The standard four-channel SBS chemistry uses a different dye for each nucleotide, NextSeq uses two-colour SBS with two dyes on the A and nothing on G (the dark base), iSeq uses one-color SBS with two chemistry steps, and two imaging steps per sequencing cycle. It works by generating a binary signal for each base: A (1,0), G (0,0), T (1,1) and C (0,1). This is accomplished by using a removable label on Adenine which is cleaved before the second imaging step generating the 1,0 signal; G is never labeled giving a 0,0 signal, T is permanently labelled so generate 1,1 and C. Cytosine has a linker group that can bind a label and is labeled in the second image only. Thymine has a permanent fluorescent label and is therefore labeled in both images, 1,1.

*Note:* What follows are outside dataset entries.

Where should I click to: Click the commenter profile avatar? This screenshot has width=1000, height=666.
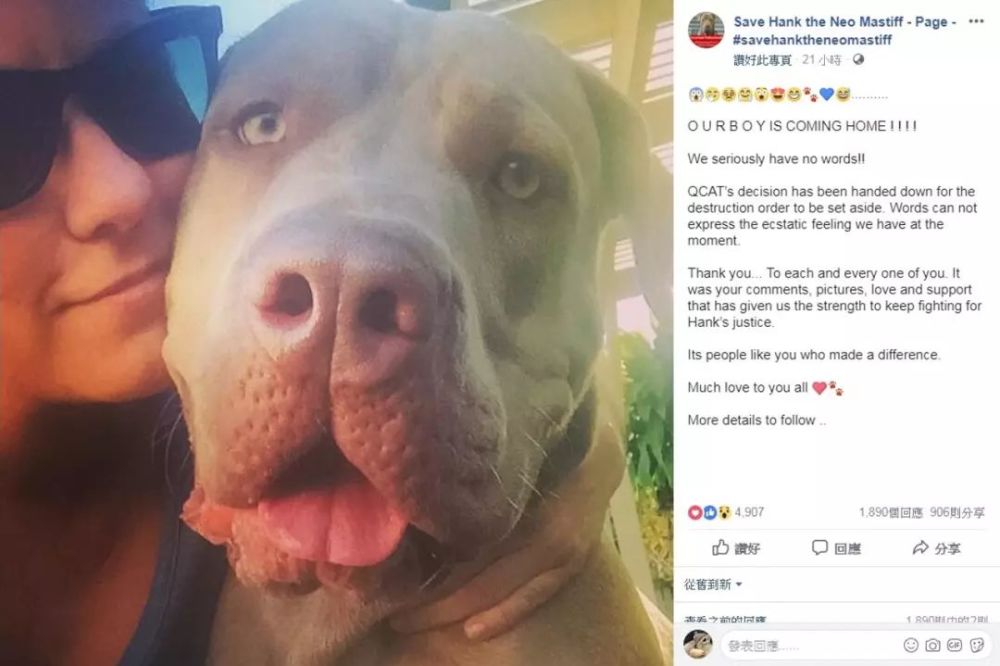coord(698,644)
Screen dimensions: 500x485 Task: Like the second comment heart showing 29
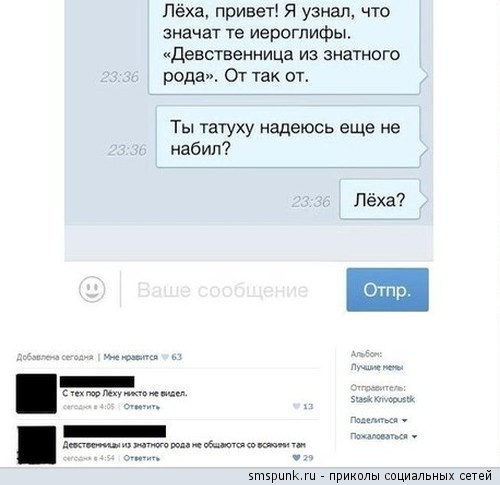coord(296,458)
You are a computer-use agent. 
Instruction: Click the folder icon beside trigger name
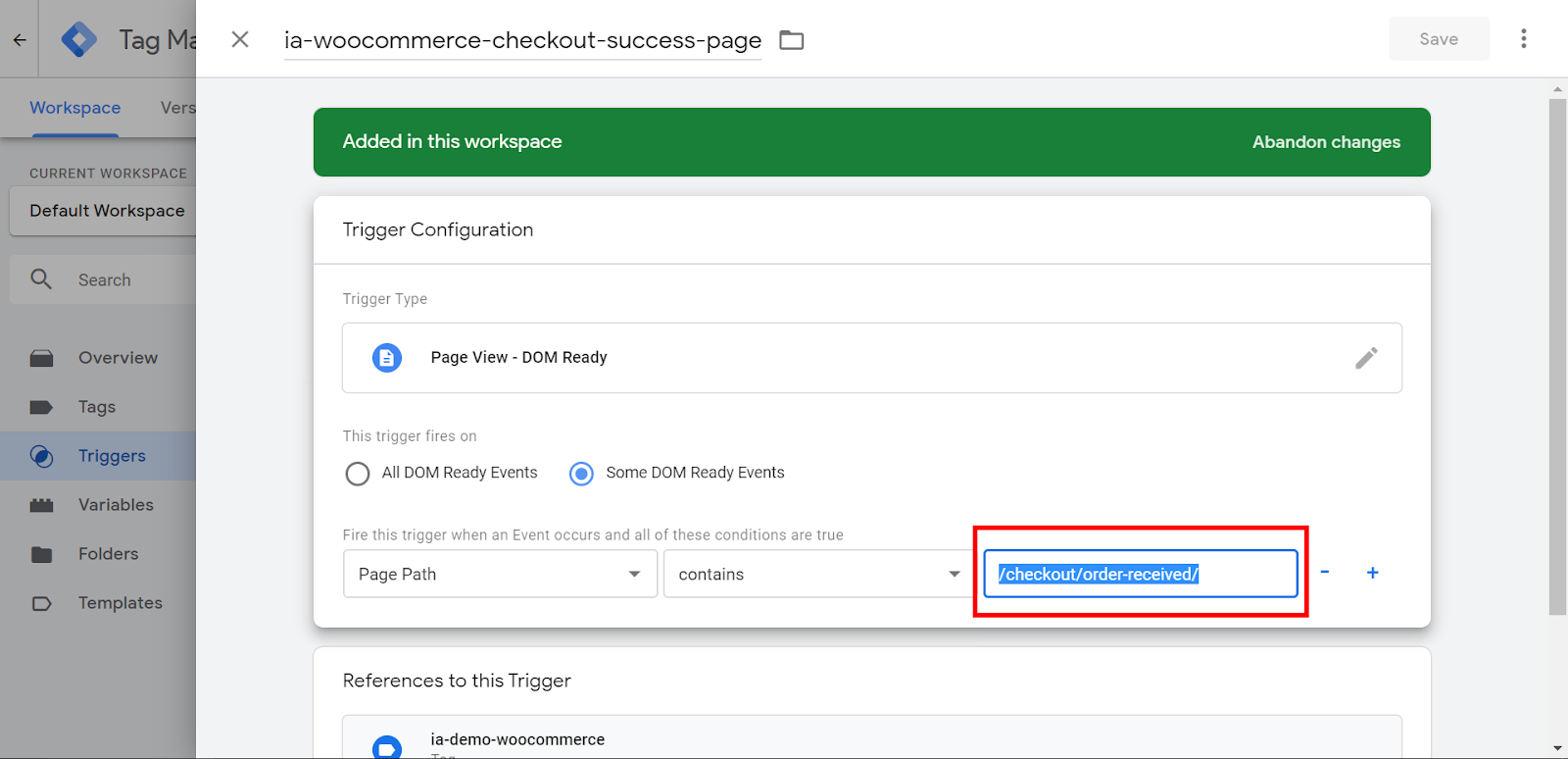coord(791,40)
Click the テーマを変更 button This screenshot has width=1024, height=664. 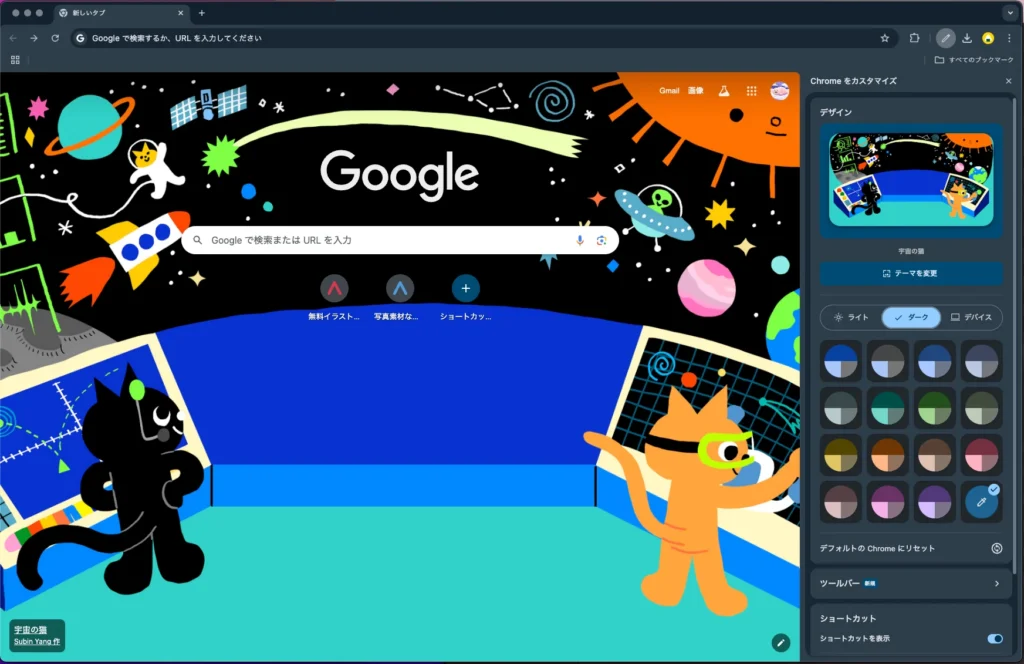click(911, 273)

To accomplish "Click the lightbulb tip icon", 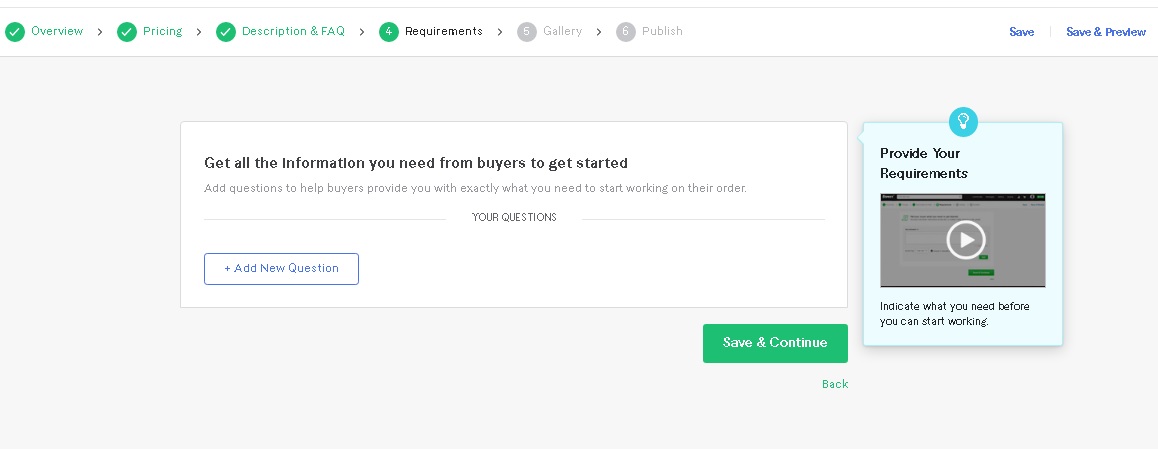I will click(963, 122).
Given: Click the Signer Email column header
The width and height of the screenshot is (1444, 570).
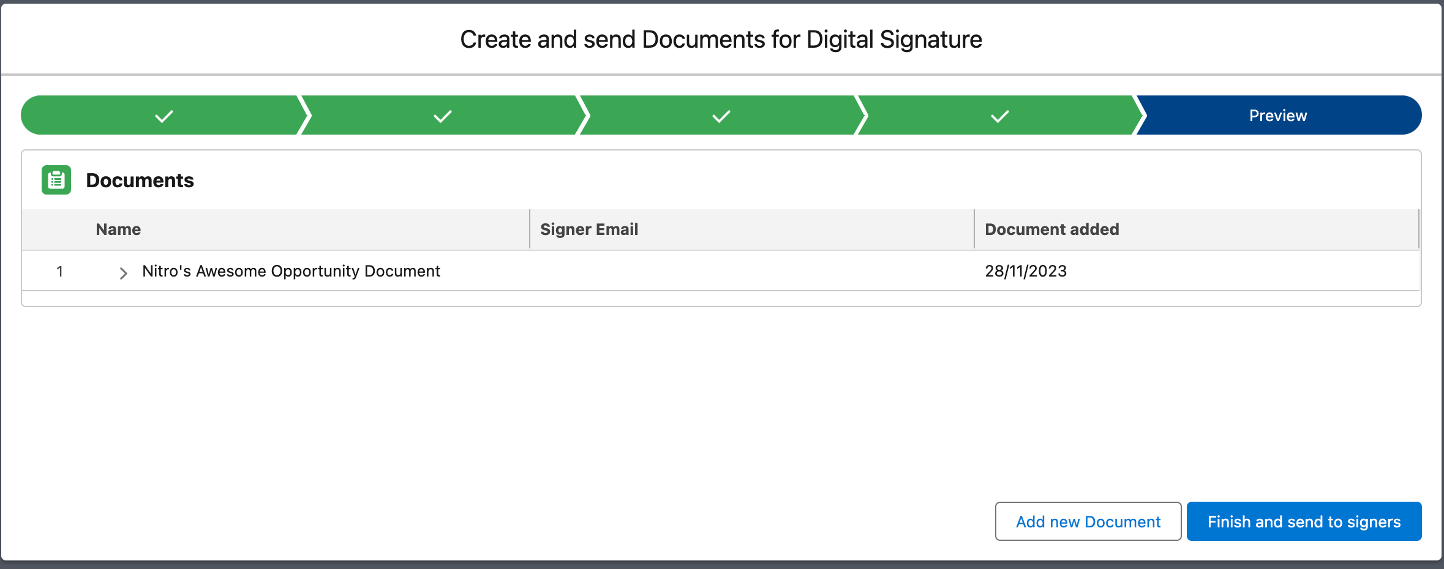Looking at the screenshot, I should (589, 229).
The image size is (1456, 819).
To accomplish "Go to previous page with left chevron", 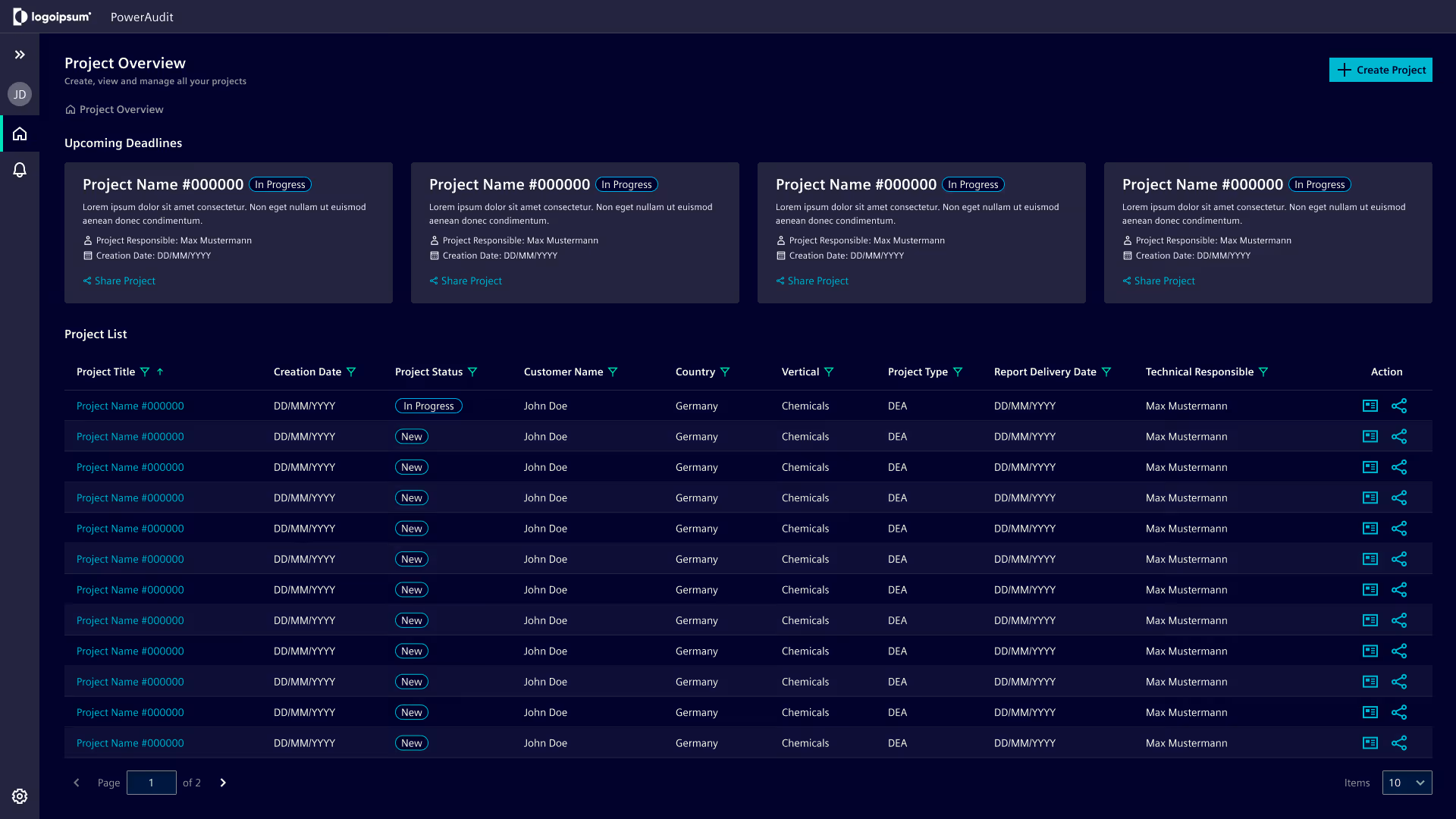I will pos(77,783).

Clustering happens directly over nanowells (something I suggested in an April Fools post back in 2013) that contain photodiodes using ExAmp (And Keith already pointed out that iSeq will need the same barcode switching fixes as NovaSeq).

The CMOS sensor detection in a mass-produced consumable removes all/most of the optics in the sequencer making this the simplest instrument Illumina have. This is likely to give credence to the statement that field servicing won’t be necessary!

MiSeq/NextSeq/NovaSeq cartridge-style loading means this is going to be a simple sequencer to use, with setup times of just 5 minutes.

Who’ll use iSeq:

Illumina are aiming iSeq at targeted sequencing (and Ampliseq is now available on Illumina !), bacterial and viral sequencing. Users sequncing BACs or other libraries on Sanger may see real advantages to using iSeq. Whilst larger yields might be coming (see next para) I think even smaller yields might be attractive – if the price per run is low enough.

In the presentation Francis de Souza said higher-density CMOS chips may be coming making iSeq useable by small labs who need modest amounts of data i.e. 25 million reads. However the costs of $625 for PE150 suggest this could be the cheapest Illumina sequencer to run as well. We have a significant-minority of users who only want 1 million reads so if Illumina can manufacture smaller variants of the CMOS we could get to $100 per run for a short single-end read. For QC purposes this would mean we could sequence more chealpy than run qPCR and get real QC metrics and barcode balance on libraries after bead-based normalisation and pooling. This would be a real boon to labs making libraries and potentially could be one of the biggest sellers for Illumina. Who would NOT QC their pool before running a NovaSeq S4 at $25,000!

Other coverage:

Keith (OmicsOmics) covered iSeq immediately after the JP Morgan talks (I was in bed by that time); he also included links to coverage by Matthew Herper’s piece at ForbesNextGenSeek, and Bio-IT World, GenomeWeb, and Illumina’s stock climbed to a high of $245.74 on the iSeq launch and Thermo AmpliSeq agreement.